Der erste heimliche Headliner, eine auf dem Summer Breeze regelmäßig eintretende Merkwürdigkeit, dass nämlich einige Bands größeren Zuspruch erhalten, als es vom Papier her den Anschein haben müsste und als ich es mir vorgestellt hatte, folgt bereits am frühen Abend. Die Briten BURY TOMORROW schicken sich an, das Publikum mal richtig warm zu machen. Schon von Beginn an hat die Band leichtes Spiel, ist sie doch offensichtlich ein Highlight für Viele an diesem doch eher mittelmäßig besetzten Auftakttag. So gibt es fünfundvierzig Minuten lang ein Metalcore-Feuerwerk, dem ich mich auch nicht entziehen kann. Das letzte Mal habe ich die Truppe 2010 gesehen und war damals sehr angetan, aber heute wirkt BURY TOMORROW noch stärker. Die Präsenz, die anpeitschenden Ansagen von Sänger Daniel Winter-Bates, das Verhalten auf der Bühne, bei dem die Band eigentlich immer in Bewegung ist, und nicht zuletzt die starken Songs, bei denen ein Schwerpunkt auf dem aktuellen Album "Earthbound" liegt, lassen die Jungs reichlich Applaus und einen ersten Circle Pit des Tages ernten. Wer in den Schatten wollte, weil es draußen in der Sonne ziemlich heiß ist, sieht sich einer anderen Wäremquelle ausgesetzt, nämlich einer großen, enthusiastischen Menge aus schwitzenden Leibern, die BURY TOMORROW völlig gerechtfertigt abfeiern. Klar, die Meute ist in Feierlaune, da es endlich losgeht, aber darauf kann man die gute Stimmung allein nicht zurückführen. Diese Briten sind auf dem Sprung nach oben im Metalcore. Sollte man im Auge behalten.

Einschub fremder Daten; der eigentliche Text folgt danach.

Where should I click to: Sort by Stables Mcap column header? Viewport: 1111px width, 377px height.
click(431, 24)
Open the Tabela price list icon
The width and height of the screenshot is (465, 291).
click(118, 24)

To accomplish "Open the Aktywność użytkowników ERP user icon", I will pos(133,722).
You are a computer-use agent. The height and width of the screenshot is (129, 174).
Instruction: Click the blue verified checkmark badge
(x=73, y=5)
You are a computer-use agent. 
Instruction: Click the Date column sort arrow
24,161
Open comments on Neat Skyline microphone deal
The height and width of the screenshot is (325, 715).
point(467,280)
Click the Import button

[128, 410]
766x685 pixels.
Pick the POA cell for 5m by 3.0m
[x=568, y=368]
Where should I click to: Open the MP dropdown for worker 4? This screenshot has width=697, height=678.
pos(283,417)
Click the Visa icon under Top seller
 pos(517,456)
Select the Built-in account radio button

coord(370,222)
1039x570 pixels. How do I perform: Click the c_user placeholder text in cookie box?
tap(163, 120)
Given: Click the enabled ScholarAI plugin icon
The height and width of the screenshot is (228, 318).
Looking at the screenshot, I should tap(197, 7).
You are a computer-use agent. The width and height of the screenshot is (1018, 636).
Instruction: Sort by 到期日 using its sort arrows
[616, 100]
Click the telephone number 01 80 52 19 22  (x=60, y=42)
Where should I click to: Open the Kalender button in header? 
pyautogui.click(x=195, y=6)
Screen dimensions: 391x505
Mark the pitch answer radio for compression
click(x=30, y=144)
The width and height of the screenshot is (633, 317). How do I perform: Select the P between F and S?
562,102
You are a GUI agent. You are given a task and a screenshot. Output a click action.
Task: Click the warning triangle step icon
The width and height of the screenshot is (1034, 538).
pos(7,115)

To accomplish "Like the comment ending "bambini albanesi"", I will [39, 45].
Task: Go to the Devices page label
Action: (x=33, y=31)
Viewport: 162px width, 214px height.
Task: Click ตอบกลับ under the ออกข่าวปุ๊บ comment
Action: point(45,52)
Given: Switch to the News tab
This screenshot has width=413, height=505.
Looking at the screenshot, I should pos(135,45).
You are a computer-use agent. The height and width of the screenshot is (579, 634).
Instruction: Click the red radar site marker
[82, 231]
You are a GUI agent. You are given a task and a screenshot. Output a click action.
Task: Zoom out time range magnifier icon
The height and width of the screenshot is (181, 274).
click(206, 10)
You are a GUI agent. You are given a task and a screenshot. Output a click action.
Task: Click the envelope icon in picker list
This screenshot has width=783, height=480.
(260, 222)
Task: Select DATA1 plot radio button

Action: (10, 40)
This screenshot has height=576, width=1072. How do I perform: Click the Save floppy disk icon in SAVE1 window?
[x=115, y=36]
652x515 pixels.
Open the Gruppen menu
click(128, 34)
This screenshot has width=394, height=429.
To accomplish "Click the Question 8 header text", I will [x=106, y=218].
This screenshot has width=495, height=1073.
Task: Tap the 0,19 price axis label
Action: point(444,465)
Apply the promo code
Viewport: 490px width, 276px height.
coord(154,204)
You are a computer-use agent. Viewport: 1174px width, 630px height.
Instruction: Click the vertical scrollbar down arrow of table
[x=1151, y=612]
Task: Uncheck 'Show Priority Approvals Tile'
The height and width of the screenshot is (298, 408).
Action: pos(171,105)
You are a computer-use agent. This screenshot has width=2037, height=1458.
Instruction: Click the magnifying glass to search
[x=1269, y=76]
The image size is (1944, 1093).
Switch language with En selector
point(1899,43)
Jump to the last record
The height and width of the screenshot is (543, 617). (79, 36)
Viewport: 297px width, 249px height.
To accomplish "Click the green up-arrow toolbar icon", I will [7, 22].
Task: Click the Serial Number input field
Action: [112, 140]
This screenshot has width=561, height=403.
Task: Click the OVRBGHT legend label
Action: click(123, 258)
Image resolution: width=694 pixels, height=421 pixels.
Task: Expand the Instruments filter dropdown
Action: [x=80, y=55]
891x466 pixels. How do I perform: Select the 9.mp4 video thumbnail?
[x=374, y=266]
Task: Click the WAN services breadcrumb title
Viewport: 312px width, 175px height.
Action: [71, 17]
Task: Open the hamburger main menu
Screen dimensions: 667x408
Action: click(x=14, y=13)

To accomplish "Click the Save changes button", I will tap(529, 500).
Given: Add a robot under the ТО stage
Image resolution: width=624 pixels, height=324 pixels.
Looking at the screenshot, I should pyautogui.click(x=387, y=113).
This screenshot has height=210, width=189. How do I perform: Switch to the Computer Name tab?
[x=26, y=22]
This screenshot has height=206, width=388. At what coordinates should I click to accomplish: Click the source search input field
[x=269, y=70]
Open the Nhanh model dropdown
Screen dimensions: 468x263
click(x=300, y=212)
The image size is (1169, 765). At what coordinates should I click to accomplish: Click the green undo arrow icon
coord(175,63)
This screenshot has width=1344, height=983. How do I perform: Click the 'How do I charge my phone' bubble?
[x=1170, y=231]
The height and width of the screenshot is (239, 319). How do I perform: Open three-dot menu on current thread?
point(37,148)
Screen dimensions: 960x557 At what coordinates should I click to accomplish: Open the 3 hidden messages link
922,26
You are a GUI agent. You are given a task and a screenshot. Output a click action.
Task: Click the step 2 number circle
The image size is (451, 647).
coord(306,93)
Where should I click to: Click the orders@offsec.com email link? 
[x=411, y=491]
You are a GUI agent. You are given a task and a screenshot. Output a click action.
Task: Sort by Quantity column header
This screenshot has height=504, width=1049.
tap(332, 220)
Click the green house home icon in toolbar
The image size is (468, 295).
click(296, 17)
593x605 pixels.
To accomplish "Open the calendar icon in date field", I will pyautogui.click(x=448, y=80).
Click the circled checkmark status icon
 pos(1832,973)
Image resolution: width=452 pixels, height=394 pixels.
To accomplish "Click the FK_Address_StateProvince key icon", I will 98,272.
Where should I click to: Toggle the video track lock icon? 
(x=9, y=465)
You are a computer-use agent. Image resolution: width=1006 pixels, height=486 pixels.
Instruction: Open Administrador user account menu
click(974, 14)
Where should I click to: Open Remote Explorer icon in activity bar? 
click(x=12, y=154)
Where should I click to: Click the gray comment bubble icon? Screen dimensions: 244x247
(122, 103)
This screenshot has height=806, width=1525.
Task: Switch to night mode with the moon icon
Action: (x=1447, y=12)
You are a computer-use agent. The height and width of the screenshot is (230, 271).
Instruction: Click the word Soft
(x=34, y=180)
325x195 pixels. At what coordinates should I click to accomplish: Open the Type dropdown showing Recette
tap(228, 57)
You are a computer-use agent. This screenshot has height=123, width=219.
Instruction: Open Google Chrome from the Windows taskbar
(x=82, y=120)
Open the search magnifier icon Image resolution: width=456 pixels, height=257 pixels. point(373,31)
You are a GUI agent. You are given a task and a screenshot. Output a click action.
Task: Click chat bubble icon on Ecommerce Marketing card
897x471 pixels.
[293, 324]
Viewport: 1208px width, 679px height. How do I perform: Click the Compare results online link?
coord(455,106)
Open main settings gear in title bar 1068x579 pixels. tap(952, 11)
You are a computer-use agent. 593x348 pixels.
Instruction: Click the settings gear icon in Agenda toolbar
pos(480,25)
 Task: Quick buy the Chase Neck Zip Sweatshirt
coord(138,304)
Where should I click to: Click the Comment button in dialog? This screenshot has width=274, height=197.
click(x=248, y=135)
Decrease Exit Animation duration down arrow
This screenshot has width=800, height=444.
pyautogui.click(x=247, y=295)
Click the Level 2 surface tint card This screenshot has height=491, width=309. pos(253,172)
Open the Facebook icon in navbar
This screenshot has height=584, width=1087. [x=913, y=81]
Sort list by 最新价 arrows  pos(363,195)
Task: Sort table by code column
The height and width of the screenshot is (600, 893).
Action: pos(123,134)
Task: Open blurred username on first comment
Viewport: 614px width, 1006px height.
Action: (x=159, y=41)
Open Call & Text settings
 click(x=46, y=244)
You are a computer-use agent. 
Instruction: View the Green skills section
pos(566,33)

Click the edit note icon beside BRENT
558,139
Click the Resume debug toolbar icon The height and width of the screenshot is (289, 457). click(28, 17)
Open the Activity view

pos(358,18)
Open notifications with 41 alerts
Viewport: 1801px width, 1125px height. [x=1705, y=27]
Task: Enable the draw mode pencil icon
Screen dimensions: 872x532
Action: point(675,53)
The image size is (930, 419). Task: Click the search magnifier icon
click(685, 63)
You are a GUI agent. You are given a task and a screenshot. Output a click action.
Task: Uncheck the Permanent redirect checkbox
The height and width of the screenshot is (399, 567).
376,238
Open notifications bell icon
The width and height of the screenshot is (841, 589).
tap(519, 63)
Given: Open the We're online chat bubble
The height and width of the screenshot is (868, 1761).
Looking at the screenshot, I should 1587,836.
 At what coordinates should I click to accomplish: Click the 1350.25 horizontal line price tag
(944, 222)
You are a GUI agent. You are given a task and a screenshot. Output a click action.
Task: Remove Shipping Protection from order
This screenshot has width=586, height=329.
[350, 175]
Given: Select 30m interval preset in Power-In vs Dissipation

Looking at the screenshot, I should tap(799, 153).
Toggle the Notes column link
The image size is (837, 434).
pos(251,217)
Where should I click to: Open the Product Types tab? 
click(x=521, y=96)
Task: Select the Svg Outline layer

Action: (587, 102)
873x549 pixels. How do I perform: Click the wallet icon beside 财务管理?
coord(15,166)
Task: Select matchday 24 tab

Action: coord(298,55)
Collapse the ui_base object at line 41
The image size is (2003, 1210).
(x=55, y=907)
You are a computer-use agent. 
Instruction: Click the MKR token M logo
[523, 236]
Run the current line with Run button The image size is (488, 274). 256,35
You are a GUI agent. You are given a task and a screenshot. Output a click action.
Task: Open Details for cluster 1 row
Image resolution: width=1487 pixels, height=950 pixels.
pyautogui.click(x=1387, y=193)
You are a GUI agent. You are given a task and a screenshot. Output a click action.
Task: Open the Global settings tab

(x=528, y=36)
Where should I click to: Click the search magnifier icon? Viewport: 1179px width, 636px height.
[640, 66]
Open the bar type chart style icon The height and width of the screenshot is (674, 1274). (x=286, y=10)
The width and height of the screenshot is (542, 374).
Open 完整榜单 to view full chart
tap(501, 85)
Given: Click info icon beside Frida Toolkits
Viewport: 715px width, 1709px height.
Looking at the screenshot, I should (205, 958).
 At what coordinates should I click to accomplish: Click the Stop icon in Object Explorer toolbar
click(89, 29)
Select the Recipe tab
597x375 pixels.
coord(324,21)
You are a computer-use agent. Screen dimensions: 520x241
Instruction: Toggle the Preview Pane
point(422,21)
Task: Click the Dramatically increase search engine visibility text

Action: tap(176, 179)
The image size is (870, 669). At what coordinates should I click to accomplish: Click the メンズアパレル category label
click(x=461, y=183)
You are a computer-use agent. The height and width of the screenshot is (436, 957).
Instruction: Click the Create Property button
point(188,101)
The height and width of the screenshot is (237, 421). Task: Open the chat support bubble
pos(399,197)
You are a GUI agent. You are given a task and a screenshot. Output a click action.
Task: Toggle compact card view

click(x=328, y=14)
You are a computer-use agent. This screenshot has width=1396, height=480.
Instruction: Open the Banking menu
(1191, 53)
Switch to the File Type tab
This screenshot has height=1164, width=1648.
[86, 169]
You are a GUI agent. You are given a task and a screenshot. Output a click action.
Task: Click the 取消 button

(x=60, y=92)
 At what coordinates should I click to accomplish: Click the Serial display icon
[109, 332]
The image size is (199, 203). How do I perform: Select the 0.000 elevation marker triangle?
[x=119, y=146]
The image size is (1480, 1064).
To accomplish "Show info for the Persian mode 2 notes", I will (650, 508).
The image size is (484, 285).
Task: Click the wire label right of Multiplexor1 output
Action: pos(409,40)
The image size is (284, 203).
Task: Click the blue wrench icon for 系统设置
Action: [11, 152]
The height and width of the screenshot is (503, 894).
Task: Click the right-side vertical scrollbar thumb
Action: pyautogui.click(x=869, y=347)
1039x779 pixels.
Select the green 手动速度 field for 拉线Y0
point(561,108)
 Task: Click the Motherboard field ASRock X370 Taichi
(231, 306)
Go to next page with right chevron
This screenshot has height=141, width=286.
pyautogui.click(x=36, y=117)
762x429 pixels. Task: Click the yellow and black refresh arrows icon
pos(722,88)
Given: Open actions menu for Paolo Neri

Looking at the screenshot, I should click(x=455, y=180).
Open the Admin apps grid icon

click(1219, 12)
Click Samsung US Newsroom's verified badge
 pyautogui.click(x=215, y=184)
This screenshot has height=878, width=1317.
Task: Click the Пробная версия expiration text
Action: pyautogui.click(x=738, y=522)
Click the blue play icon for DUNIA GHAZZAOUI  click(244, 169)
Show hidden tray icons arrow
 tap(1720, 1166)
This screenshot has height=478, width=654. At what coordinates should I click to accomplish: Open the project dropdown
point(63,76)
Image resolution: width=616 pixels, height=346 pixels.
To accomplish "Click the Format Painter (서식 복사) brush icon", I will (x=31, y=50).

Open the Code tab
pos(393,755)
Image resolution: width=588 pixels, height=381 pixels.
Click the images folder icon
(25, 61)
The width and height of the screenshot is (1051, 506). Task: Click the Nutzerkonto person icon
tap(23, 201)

Meine erste und letzte Begegnung mit AEVERIUM ist tatsächlich erst eine Woche her: Auf dem MERA LUNA flitzte ich gerade übers Gelände, hörte wie die langhaarige Sängerin gerade zum Finale von 'On My Way Down To The Other Side' ansetzte und blieb erst einmal mit offenem Mund stehen. Aeva legt so viel Stimmgewalt und Power in die Stimme wie einst Tarja Turunen in ihren besten Zeiten bei NIGHtWISH. Grund genug für mich, um die Newcomer auf dem Summer Breeze mal genauer unter die Lupe zu nehmen. Das Zweigespann aus dem rappenden Sänger und der sehr klassischen Sopranistin klingen wechselweise nach Nu Metal à la PAPA ROACH oder auch nach melodischen Größen wie LEAVES' EYES - wenn sie denn im Wechsel singen: Während vor allem 'Breakout' mir in den Anfängen richtig gut gefällt, stellen sich bei mir die Nackenhaare auf, als Aeva und Eric im Refrain gemeinsam ansetzen. Ziemlich dissonant klingt der Chorus in meinen Ohren und schmälert die sonst wirklich beachtliche Leistung von AEVERIUM ein wenig. Dennoch macht das Quintett schon am ersten Festival-Tag richtig Laune und lockt erstaunlich viele Leute vor die kleine Camel Stage. Schade nur, dass sich die Tontechnik erst nach der Hälfte des Gigs dazu entscheidet, auch dem Gitarristen den Saft ein wenig aufzudrehen.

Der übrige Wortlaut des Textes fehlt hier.